Diplomatic Pressure is one of a limited number of unique works the artist has executed using a 19th Century photographic printing process and explosives. Badach has modified the historic dichromate printing technique that traditionally uses watercolor and substituted it with gunpowder for the pigment. The resulting images have uniquely rich surface that resembles a charcoal drawing. Imagery from the Proxy War series addresses the systematic destruction brought on by US-Russian military activities in Syria, Iraq, and Afghanistan. The work examines the vast troves of internet war propaganda and asks us to consider the framework for images we identify as heroic. Diplomatic Pressure purports to show a US missile attack on Syria executed in retaliation for the gassing of innocent civilians by their own government. Tragically, the attack ended up targeting the very civilians whom it claimed to defend. As with much information found online, the true source, location and veracity of these images is unknown, as they are often stand-ins visuals pulled from from vast libraries of available visual data that is appropriated and re-edited.
Proxy War follows an earlier series, Land of Epic Battles, where Badach drew source material from ISSIS recruitment videos disseminated via YouTube. Badach’s interests lay in the visual strategies employed in the contemporary digital info war and the ubiquitous history of war imagery as art, including the monumental paintings by Delacroix and the staged post-battle images of the American civil war by Timothy O’Sullivan. By utilizing appropriation and gun powder to produce images, Badach is positioning her practice squarely in the post-modernist canon of artist such as Ed Ruscha who routinely combine the language of photographic images with unconventional art materials to create tension and new meaning.

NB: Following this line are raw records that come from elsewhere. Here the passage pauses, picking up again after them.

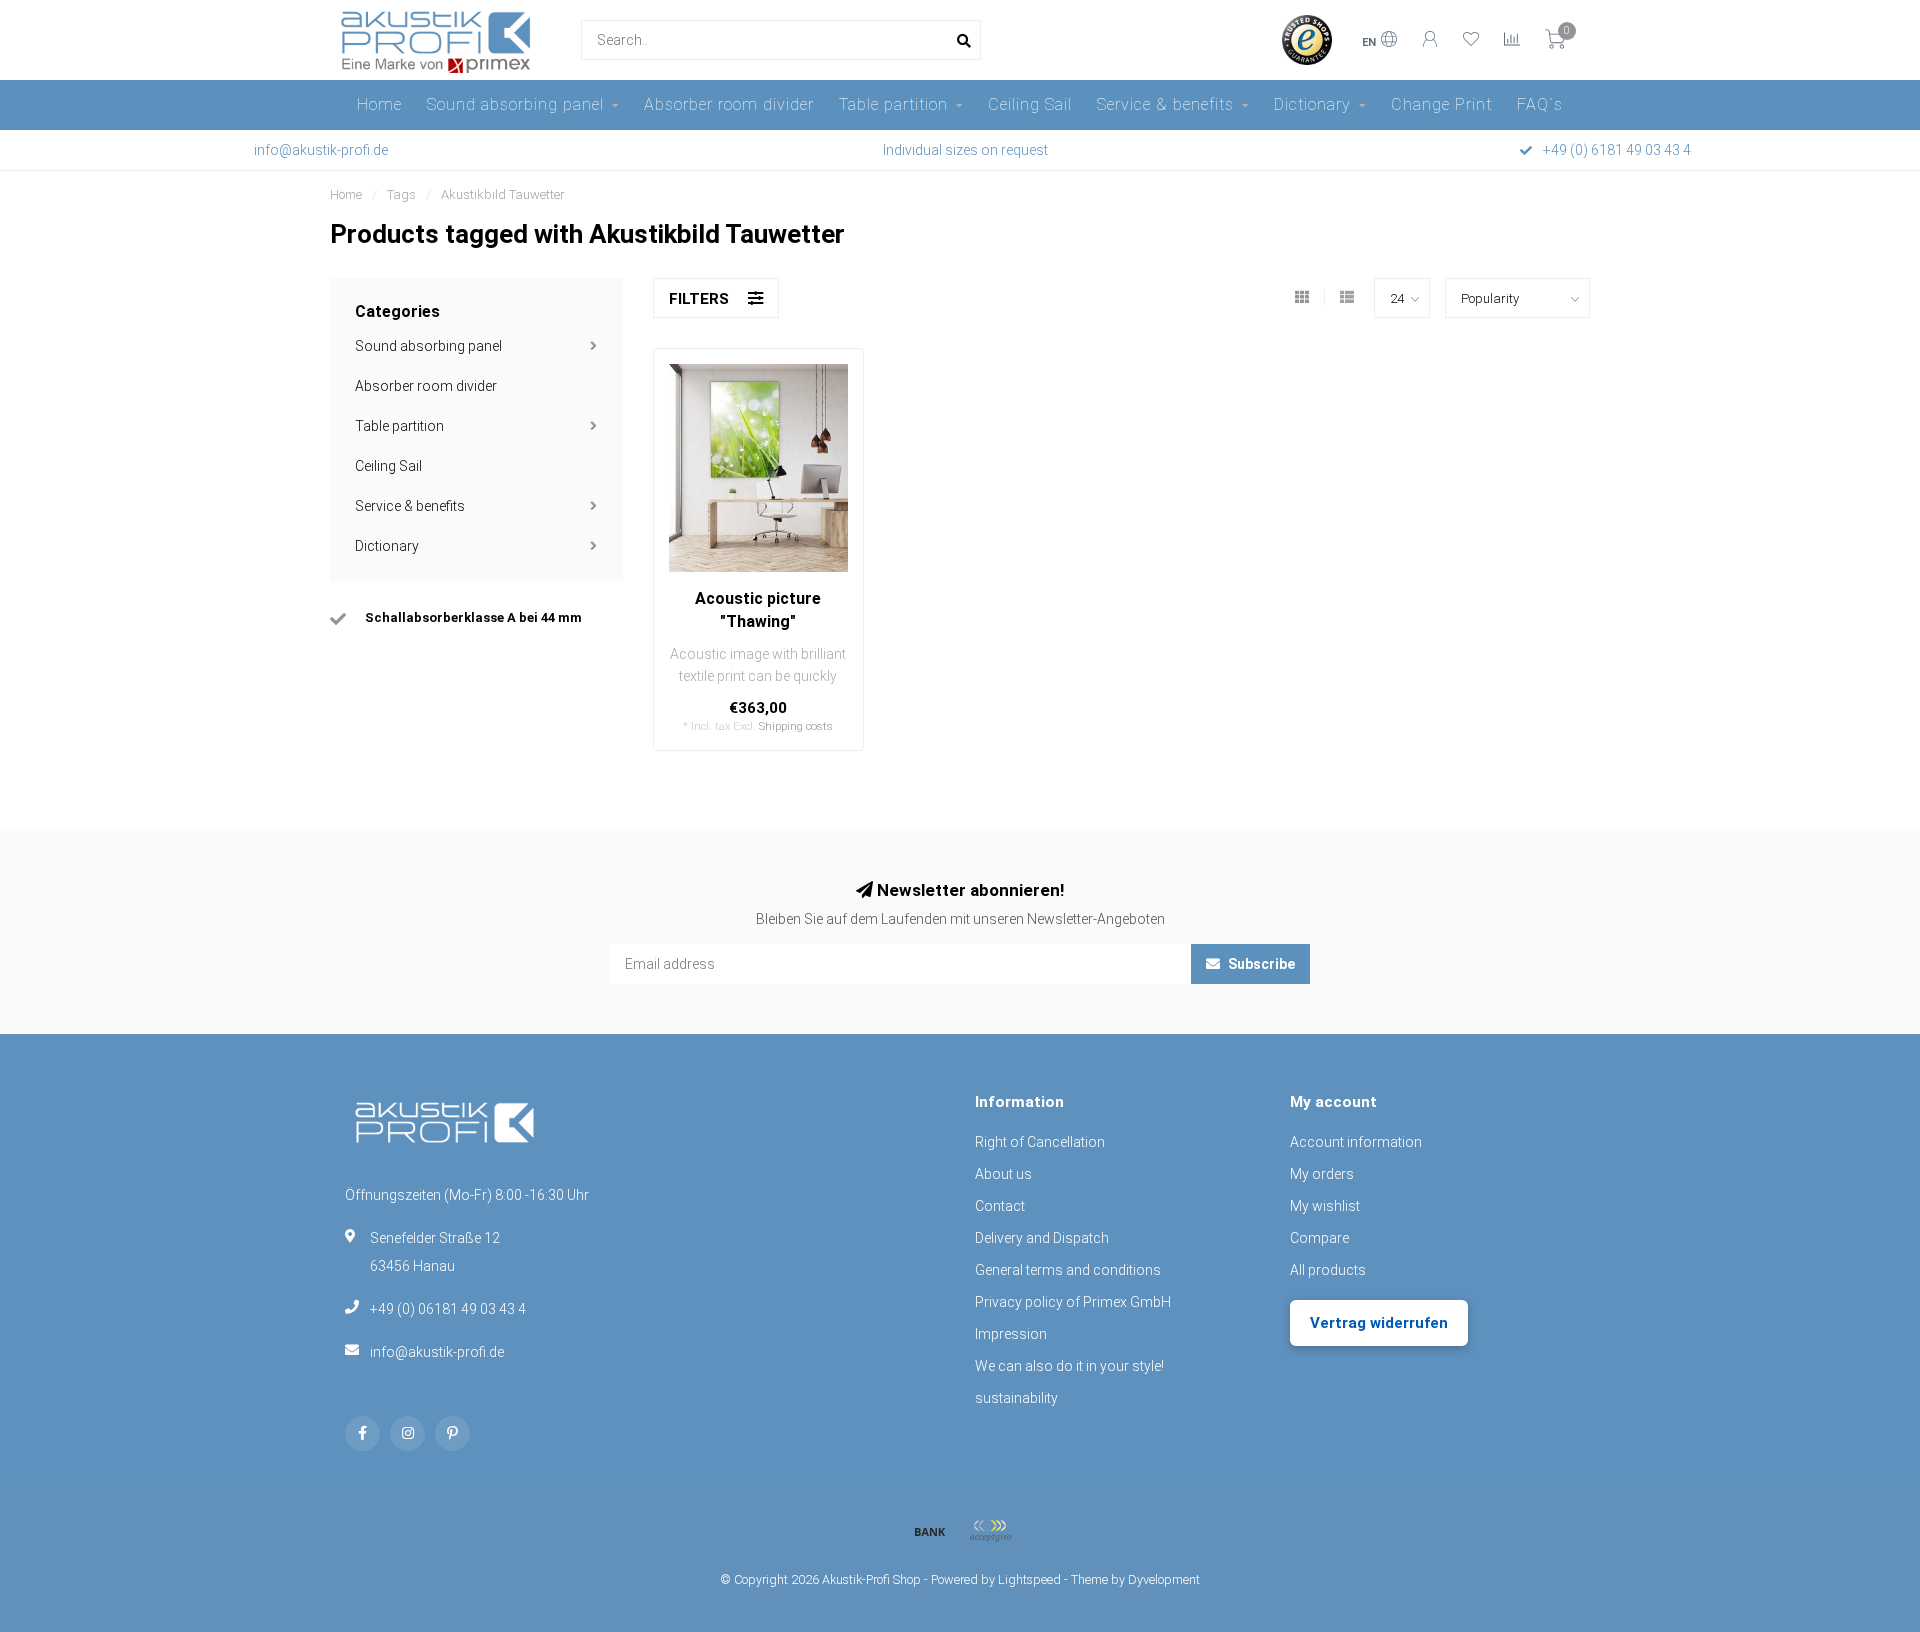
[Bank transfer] (930, 1531)
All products (1328, 1270)
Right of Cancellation (1040, 1142)
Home (379, 104)
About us (1003, 1174)
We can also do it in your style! (1069, 1366)
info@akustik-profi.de (437, 1352)
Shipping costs (796, 726)
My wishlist (1325, 1206)
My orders (1322, 1174)
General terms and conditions (1068, 1270)
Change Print (1441, 104)
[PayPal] (990, 1531)
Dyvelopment (1164, 1579)
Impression (1011, 1334)
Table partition (893, 104)
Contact (1000, 1206)
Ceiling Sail (1030, 104)
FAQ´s (1540, 104)
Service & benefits (1165, 104)
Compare (1319, 1238)
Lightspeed (1029, 1579)
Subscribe (1260, 964)
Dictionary (1312, 104)
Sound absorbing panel (515, 104)
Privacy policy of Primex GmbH (1073, 1302)
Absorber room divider (729, 104)
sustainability (1016, 1398)
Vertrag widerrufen (1379, 1323)
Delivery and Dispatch (1042, 1238)
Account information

Badach emigrated to the US as a young girl where she was introduced to American culture through film and mass media. For Badach and millions of others across the globe, mass media is the primary vehicle and teacher of American culture and language. Her work urges a reassessment of our engagement with mass-media and a more careful reading of images which are often imbued with voyeurism and the alienating machoism of Hollywood.